[POC] Key blocking for dirty writes by jjuleslasarte · Pull Request #2865 · valkey-io/valkey

jjuleslasarte · 2025-11-24T00:16:51Z

This draft PR is a POC for a dirty key blocking and tracking mechanism to support durability implemented with WBL approach, as outlined in the durablily HLD. It implements 'blocking' of:

acknowledgement of a write until there's consensus
dirty reads in the primary node.

Dirty key tracking implementation

Blocking of dirty reads and delaying ack of writes is centered around the ability to determine the set of keys that are dirty or uncommitted by the "quorum" of nodes in the cluster.
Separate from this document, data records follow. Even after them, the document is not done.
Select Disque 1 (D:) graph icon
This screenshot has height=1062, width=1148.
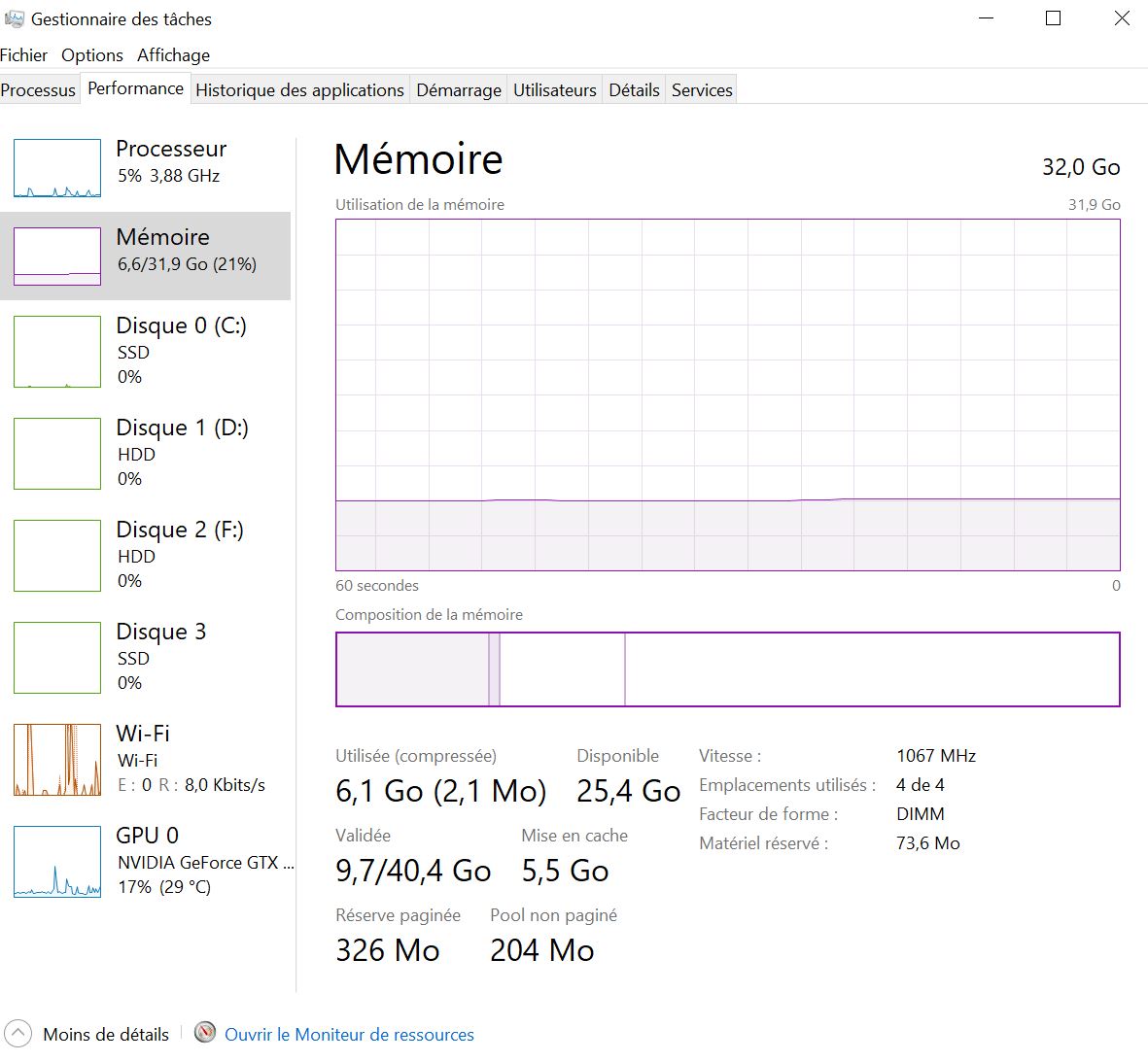click(x=57, y=454)
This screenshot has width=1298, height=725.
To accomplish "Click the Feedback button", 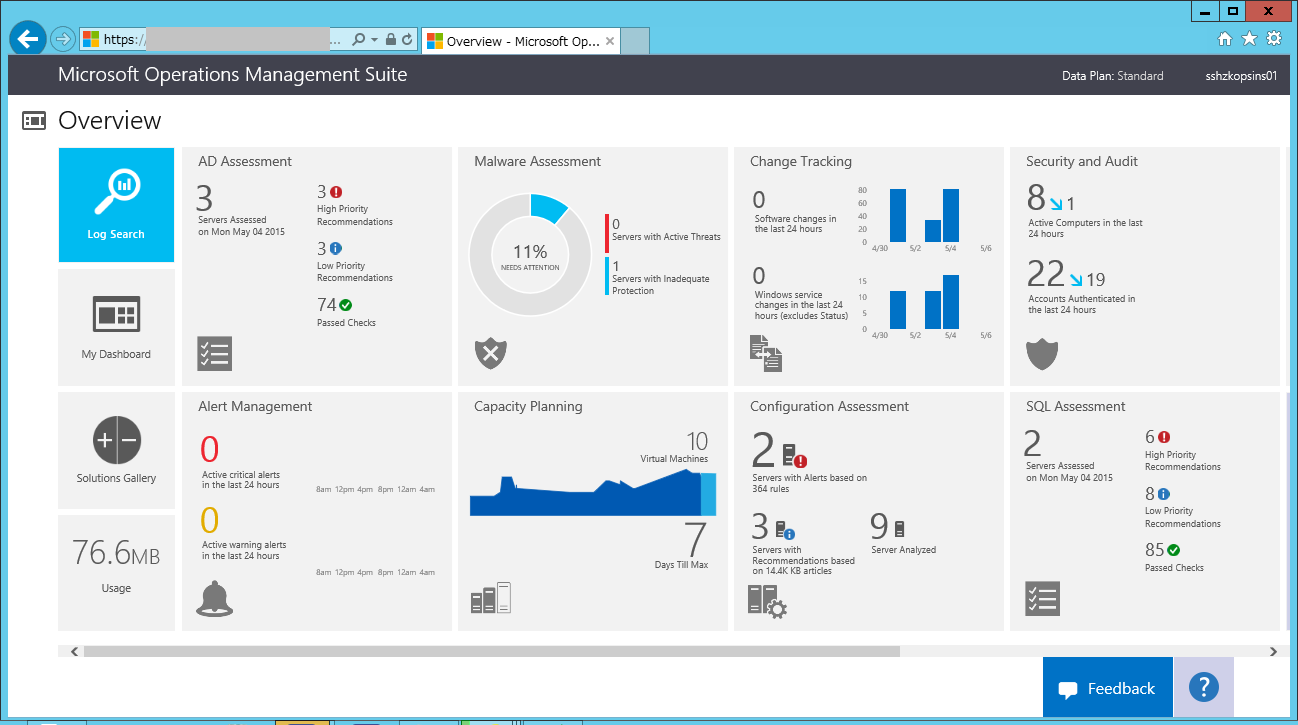I will click(x=1107, y=687).
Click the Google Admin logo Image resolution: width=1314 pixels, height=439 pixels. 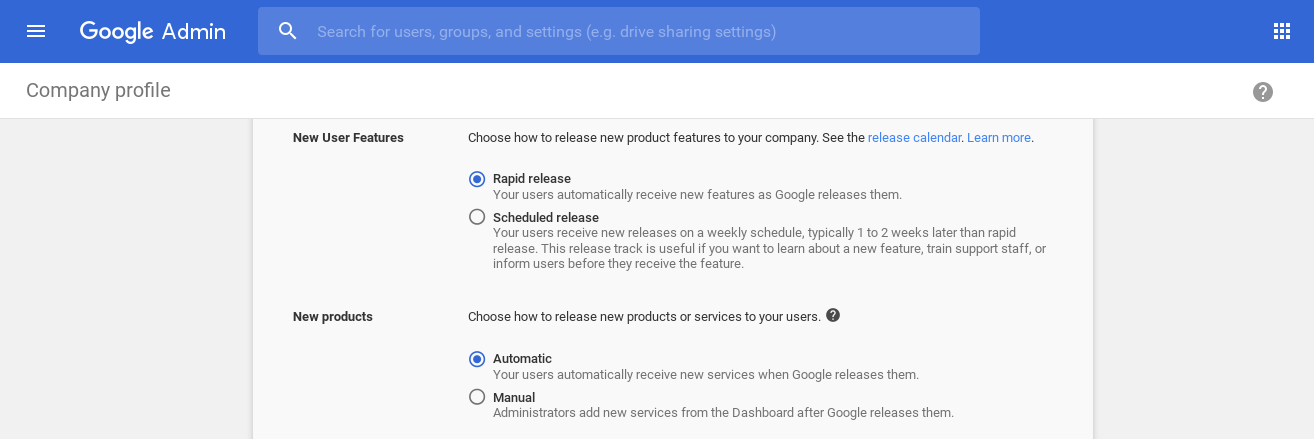[x=153, y=31]
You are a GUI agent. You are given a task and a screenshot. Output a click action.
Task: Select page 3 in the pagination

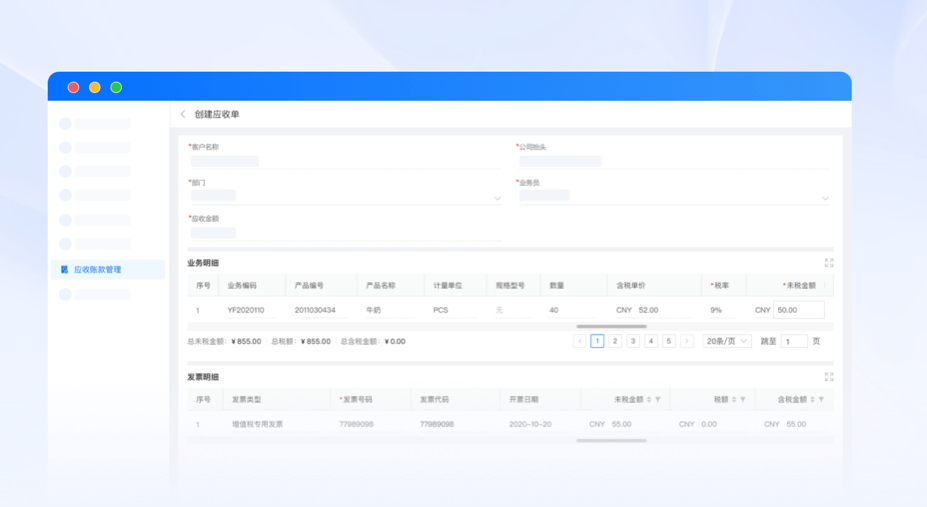pos(633,342)
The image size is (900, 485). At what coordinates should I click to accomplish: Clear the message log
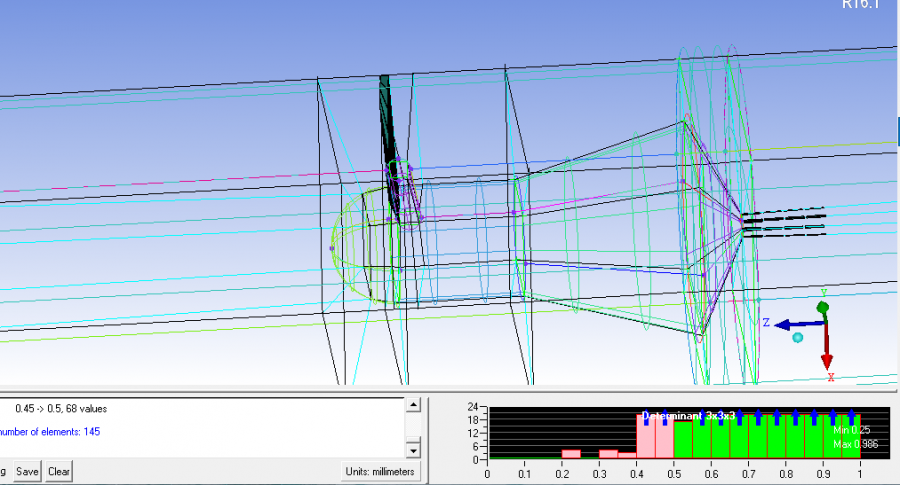[59, 471]
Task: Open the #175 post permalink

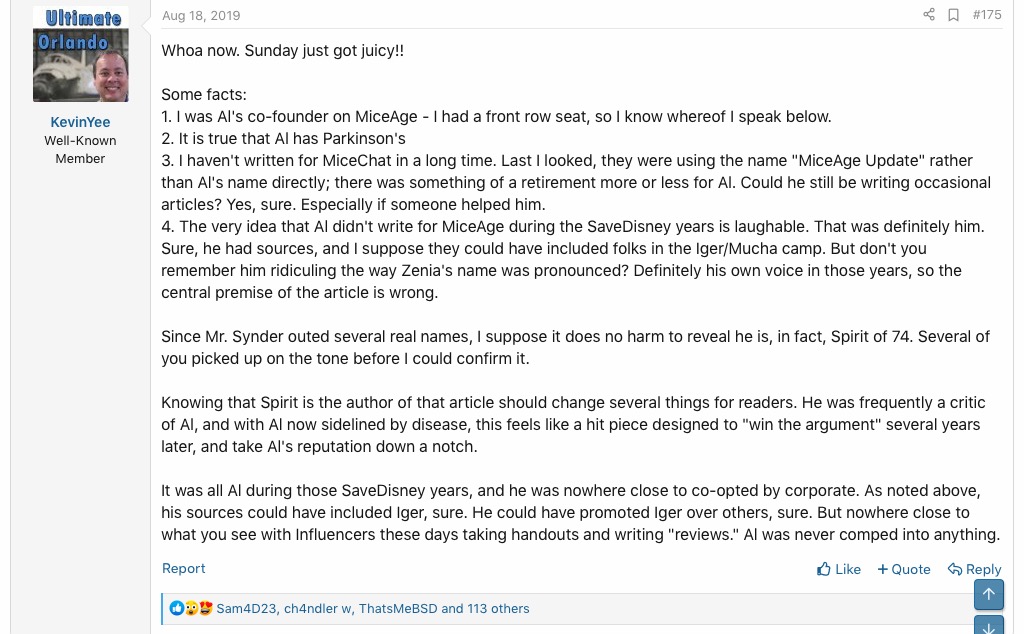Action: click(x=987, y=15)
This can be realized by keeping track of the list of items that are dirty in the some data-structure (a radix tree in this draft) where each key is corresponded with the byte offset it is currently waiting on acknowledgements from replicas. An incoming read operation can quickly determine whether the keys it tries to access are dirty or not, and if dirty, what offset is required to unblock its responses. This mechanism can also serve if we want to allow a configurable "tail data loss" (i.e allow up to x seconds / x amount of data to be acked before consensus)

The downside of this approach is that the response message gets buffered in memory on the valkey server. This creates certain amount of memory pressure on the server for 2 categories of scenarios:

The incoming reader client tries to read a very large item (i.e. a composite item that contains many fields) thus generates a large response buffer in memory
Many incoming clients try to access dirty items (i.e. hot items) and accumulates a large amount of responses buffered in memory.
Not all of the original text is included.